Croatia Airlines to Venice in 2011

Venice awaits Croatia Airlines
Croatia Airlines is already preparing for the 2011 summer season. The airline will launch flights from Dubrovnik to Italy’s canal city of Venice. Flights between the two will operate 2 times per week, every Thursday and Saturday. The Bombardier Dash8-Q400 will be deployed on the route. The service will be inaugurated on June 16 and is planned to run as a seasonal summer service only. Furthermore, Croatia Airlines will resume its seasonal flights from Zagreb to Athens, although a stop in Dubrovnik has been added. Croatia Airlines will connect the Croatian and Greek capitals 3 times per week from May 31. Unlike this summer, the Zagreb – Athens flights will operate via Dubrovnik this time around. An Airbus A319 will be used on the service. All flight details can be found in the new route launches section on the right hand side.

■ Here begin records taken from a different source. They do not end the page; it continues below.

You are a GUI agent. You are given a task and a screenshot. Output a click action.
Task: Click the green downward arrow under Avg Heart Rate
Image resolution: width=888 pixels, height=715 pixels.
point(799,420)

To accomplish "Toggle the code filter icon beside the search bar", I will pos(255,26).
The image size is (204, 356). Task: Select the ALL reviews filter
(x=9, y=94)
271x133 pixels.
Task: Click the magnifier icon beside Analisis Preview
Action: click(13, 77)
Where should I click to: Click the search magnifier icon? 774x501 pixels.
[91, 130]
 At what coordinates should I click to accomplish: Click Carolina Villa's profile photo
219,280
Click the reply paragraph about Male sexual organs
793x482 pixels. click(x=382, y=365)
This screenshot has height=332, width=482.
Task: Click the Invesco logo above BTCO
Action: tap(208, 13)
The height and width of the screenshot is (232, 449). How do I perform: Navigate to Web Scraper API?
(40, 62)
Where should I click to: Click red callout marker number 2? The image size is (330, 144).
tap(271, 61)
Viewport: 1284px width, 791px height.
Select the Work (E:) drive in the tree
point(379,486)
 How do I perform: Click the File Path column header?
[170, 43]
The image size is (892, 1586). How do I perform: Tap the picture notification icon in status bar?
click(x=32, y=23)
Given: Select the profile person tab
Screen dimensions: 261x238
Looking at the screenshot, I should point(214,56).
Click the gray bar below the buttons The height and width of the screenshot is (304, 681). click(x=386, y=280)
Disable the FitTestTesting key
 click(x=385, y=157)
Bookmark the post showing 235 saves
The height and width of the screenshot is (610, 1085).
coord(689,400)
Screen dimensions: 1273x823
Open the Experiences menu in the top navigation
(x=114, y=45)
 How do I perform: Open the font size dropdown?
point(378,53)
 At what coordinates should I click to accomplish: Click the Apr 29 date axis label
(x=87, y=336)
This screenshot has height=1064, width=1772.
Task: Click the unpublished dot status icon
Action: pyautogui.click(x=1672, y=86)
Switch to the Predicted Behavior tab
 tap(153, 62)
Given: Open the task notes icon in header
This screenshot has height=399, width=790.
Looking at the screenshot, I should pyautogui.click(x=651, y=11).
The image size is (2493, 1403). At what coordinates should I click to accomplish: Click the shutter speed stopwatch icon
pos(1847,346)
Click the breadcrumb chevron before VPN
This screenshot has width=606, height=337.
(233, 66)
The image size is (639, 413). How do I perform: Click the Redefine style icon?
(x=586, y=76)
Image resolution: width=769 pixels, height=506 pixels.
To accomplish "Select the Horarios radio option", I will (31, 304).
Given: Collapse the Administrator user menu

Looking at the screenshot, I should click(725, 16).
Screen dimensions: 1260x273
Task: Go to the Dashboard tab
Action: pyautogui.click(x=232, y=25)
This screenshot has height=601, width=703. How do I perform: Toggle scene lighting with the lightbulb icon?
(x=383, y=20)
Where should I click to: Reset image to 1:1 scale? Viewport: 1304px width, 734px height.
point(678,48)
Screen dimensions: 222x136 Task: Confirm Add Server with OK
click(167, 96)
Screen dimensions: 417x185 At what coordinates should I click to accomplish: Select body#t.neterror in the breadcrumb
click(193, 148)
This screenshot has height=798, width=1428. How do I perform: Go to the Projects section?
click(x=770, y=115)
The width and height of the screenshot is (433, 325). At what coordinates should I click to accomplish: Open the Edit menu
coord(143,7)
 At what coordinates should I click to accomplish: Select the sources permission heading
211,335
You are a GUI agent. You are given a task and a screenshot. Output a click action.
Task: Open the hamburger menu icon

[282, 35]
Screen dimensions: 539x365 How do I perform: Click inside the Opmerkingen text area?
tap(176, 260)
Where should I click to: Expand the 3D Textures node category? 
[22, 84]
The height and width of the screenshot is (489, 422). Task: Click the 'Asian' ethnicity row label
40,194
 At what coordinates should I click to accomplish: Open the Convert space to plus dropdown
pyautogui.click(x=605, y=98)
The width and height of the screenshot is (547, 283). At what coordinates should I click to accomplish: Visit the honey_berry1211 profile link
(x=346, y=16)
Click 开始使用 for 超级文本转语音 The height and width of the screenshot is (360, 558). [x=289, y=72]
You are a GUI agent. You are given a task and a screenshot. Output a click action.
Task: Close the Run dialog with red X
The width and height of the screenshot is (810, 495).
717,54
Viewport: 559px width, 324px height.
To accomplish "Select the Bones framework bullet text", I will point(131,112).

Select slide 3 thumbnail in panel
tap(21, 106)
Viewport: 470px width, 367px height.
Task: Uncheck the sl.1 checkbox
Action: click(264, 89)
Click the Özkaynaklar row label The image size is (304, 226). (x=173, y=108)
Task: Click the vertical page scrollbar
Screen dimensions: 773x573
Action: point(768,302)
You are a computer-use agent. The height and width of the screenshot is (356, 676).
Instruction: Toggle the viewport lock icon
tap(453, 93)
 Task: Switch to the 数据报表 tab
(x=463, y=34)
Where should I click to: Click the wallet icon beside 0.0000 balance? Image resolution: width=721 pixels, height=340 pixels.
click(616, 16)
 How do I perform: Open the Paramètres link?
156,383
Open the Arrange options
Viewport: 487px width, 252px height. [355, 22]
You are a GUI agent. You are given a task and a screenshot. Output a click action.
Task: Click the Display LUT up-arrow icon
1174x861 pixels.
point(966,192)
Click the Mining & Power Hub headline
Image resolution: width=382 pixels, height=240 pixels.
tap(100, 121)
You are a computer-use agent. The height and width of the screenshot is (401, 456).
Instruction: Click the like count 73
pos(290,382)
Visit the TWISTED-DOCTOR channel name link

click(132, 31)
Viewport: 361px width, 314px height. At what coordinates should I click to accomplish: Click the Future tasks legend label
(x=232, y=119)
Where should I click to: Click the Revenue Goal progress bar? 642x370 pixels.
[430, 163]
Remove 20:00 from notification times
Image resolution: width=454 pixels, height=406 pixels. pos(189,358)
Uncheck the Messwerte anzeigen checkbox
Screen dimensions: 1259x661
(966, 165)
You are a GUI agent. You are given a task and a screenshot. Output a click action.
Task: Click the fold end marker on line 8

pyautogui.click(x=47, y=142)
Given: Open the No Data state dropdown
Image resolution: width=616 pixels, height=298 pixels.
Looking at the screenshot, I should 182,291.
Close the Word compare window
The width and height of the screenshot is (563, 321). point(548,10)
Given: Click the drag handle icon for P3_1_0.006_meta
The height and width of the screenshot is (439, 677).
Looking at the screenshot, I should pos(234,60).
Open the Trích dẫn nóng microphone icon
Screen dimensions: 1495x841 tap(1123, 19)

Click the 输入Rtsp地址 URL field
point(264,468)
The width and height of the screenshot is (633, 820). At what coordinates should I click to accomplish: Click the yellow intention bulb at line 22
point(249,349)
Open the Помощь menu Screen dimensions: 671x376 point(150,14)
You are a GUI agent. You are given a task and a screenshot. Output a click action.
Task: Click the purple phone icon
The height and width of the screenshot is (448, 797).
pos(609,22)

Meanwhile, SAS Scandinavian Airlines has confirmed that it will introduce yet another flight to Croatia. During the summer season the airline will establish flights from Oslo to Pula. The Finnish Blue1 recently announced that it will serve Pula from Helsinki next summer.

10 comments:

  1. Overall, a positive step for OU.

    The airline is getting its forward planning out months in advance (let's hope they do a marketing strategy to match), and it is righting markets with aircraft. I'd often wondered whether using the 320 this summer was too much on the direct ZAG-ATH route.

    However, it is this 'ultra conservative' approach to planning which may prove OUs downfall (and IMHO has been its course of operation in recent years): they have already lost far too much market share from the coastal airports, and questions whether a 2-weekly service will be financially viable spring to mind.

    I still believe the airline requires expansion rather than contraction to achieve profitability: an additional Q400 year round, and a 319 in the summer schedules. Leasing out some of the 32x in the winter to S.America (where there is a demand) wouldn't be a bad move either.

    Reviving possible profitable coastal routes (eg to LGW), and new services to the Middle East (DXB, maybe AUH) and new European routes to MXP, BEG, WAW, SFX/BBI and MLA may provide lucrative too.

    ReplyDelete
  2. I don't think they should focus on an expansion. OU should make up their mind on whether to become a point-to-point carrier or a network carrier. Zagreb is in a good position to give Adria a run of money. They could faciliate two departure banks per day as such with one aircraft.

    B = southern Balkan (1h5m max)
    W = western Europe (2h max)

    BBB-ZAG: 0600-0705
    ZAG-WWW: 0800-1000
    WWW-ZAG: 1100-1300
    ZAG-BBB: 1340-1445
    BBB-ZAG: 1530-1635
    ZAG-WWW: 1730-1930
    WWW-ZAG: 2010-2210
    ZAG-BBB: 2300-0005

    Knowing that the parking fees in Zagreb is notoriously high in the region, OU could overnight at an outport to save some cash.

    There's two prerequisites to this hub-and-spoke operation. No more ZAG-SPU-FCO. No more random DBV-DUS.

    ReplyDelete
  3. What is random about DUS-DBV? It's summer only and carries tourists.
    ZAG is an underserved market. MAD, MXP, OSL, ARN spring to mind. Not being able to make DBV-LGW work is just scandelous.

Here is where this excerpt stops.